Via Edelweiss Journal,

Reflections on Trump’s America

That which has been is that which will be, And that which has been done is that which will be done. So there is nothing new under the sun.

Perhaps it was inevitable that a man like Mr Trump would some day end up in the White House. Immodesty notwithstanding, he is intelligent, patriotic, and richly endowed with that American can do disposition. His election, at least within the context of financial markets both in America and elsewhere, has been greeted thus far with the exuberance and fervour reserved for the second coming of an industrial revolution. Yet, even as one ought to welcome Mr Trump’s businesslike ideas for a country that has veered further and further into an economic unknown, there is scant reason for the boundless euphoria of anticipated greatness—the subject of this brief essay.

To some folks, Mr Trump’s words and promise to “make America great again” resonated with those of the late President Reagan. On one hand, it seems that he understands what’s what. In a September interview with Reuters, he accused the Fed of having created a “false economy” (true) and “keeping the rates down so that everything else doesn’t go down” (also true). Responding to claims of alleged economic robustness, he said: “The only thing that is strong is the artificial stock market.” On the other hand, the grandiose economic policies and promises he has outlined demand a cheap dollar and even greater deficits and debt creation. His administration faces a federal debt of $20 trillion, unfunded liabilities of more than $100 trillion and 50% of a population dependent on (most, in fact, feel entitled to) some kind of government spending, which translates to the fact that much more credit/debt is a necessity and not an option. When Mr Reagan took office, circumstances were a lot different. Thus, the euphoria among financial and political pundits is unlikely to last long. The exuberance of the moment, no matter the soundness of expectations, may, for a while, give rise to higher share and dollar prices, but its consequences are trivial.

**Records:**
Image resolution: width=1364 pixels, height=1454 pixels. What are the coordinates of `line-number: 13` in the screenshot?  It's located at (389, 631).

...

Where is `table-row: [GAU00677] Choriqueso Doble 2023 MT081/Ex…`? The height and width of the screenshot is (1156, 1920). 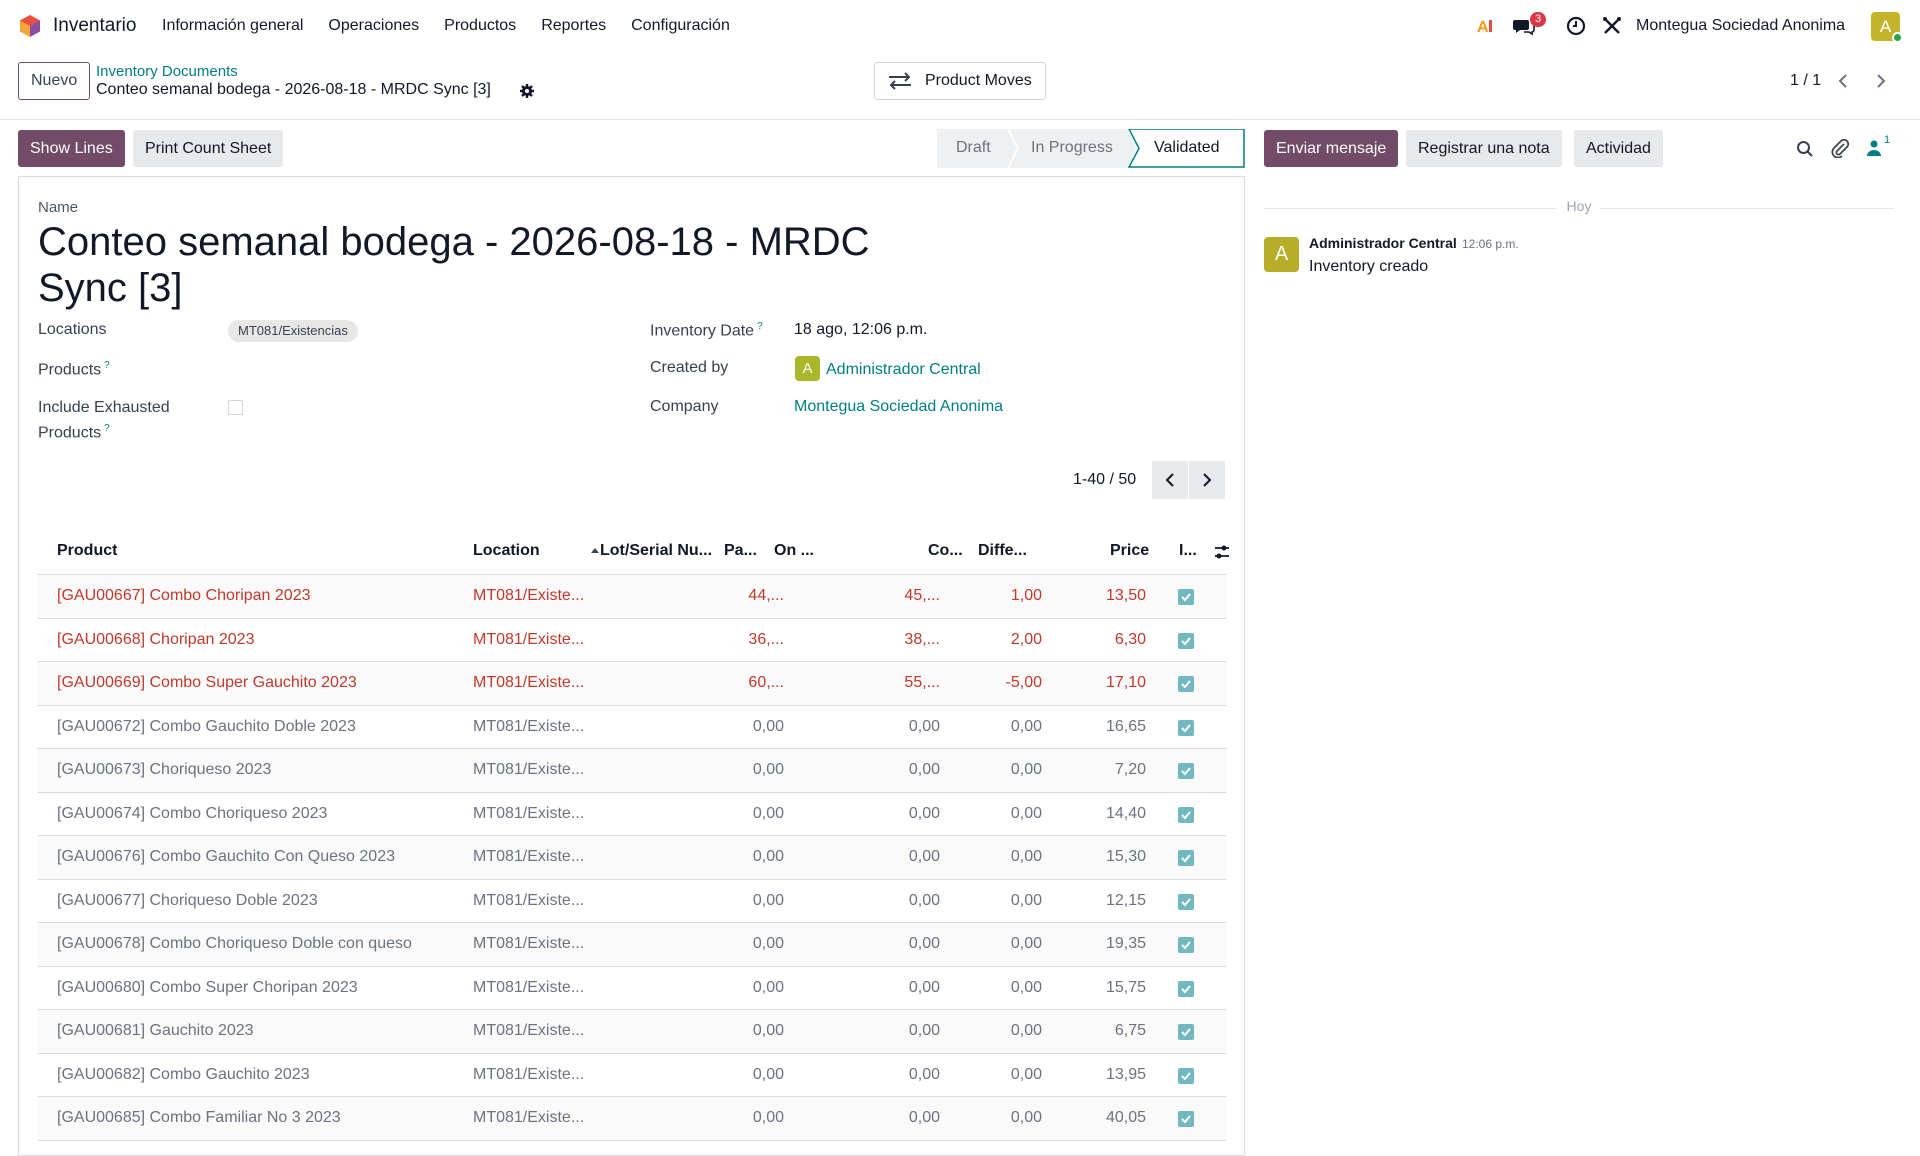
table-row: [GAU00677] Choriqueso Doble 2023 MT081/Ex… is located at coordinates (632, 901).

...

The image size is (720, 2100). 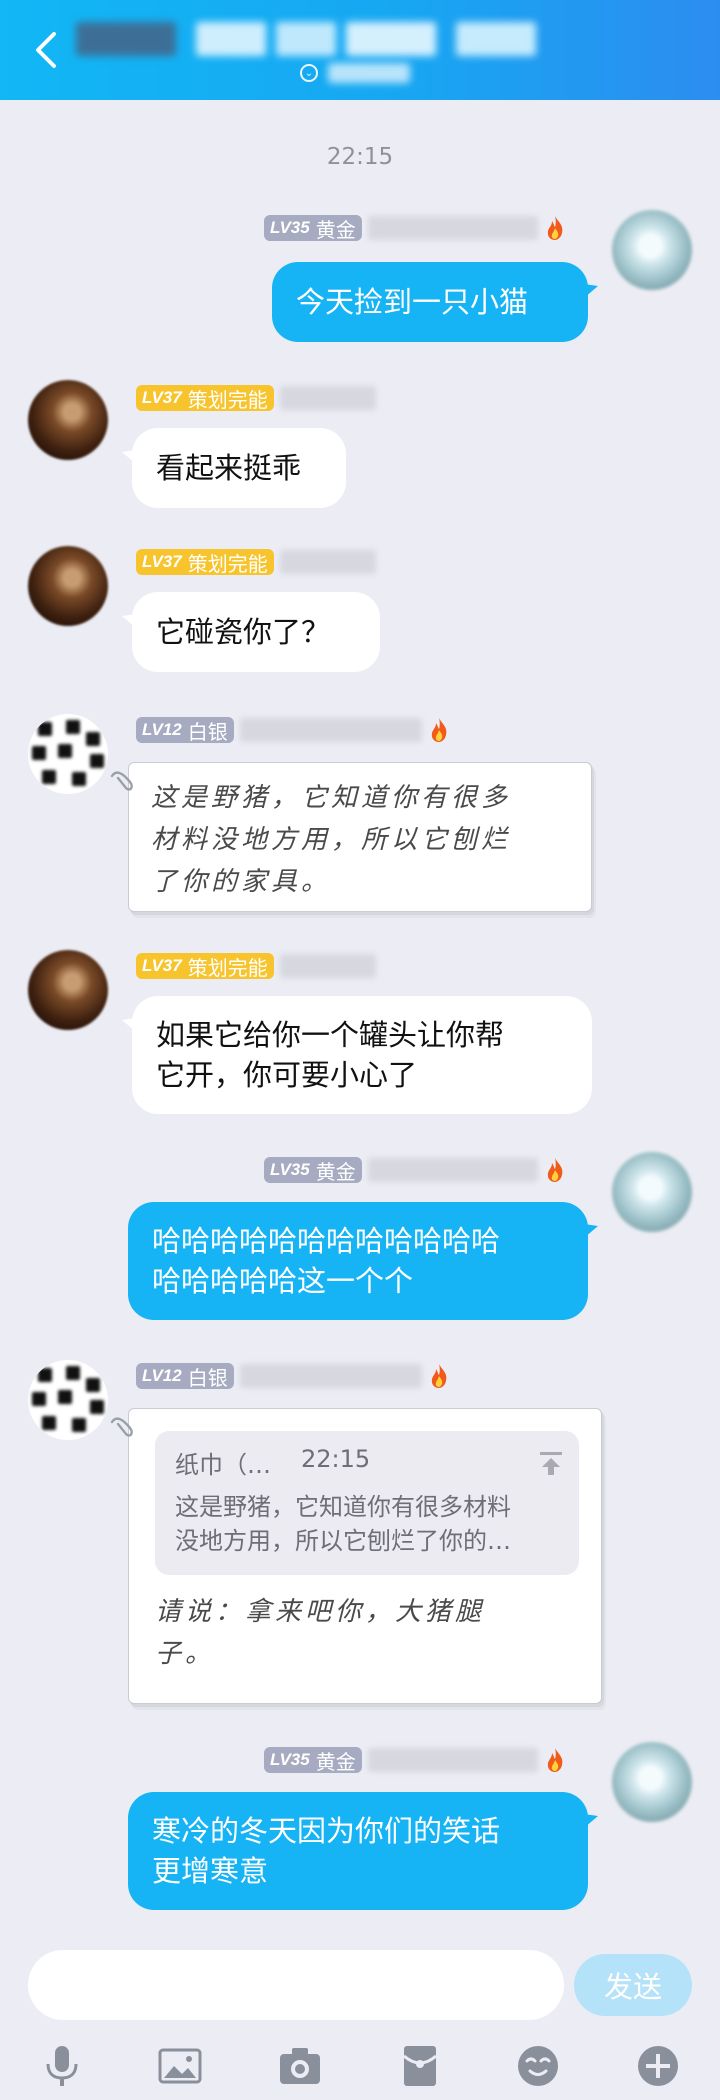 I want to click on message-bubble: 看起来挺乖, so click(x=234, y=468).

**Work task:** Reproduce everything from "Reflections on Trump’s" down to "under the sun." in the essay on Trump's America, word for word.

**Finished exercise:**
Reflections on Trump’s America

That which has been is that which will be, And that which has been done is that which will be done. So there is nothing new under the sun.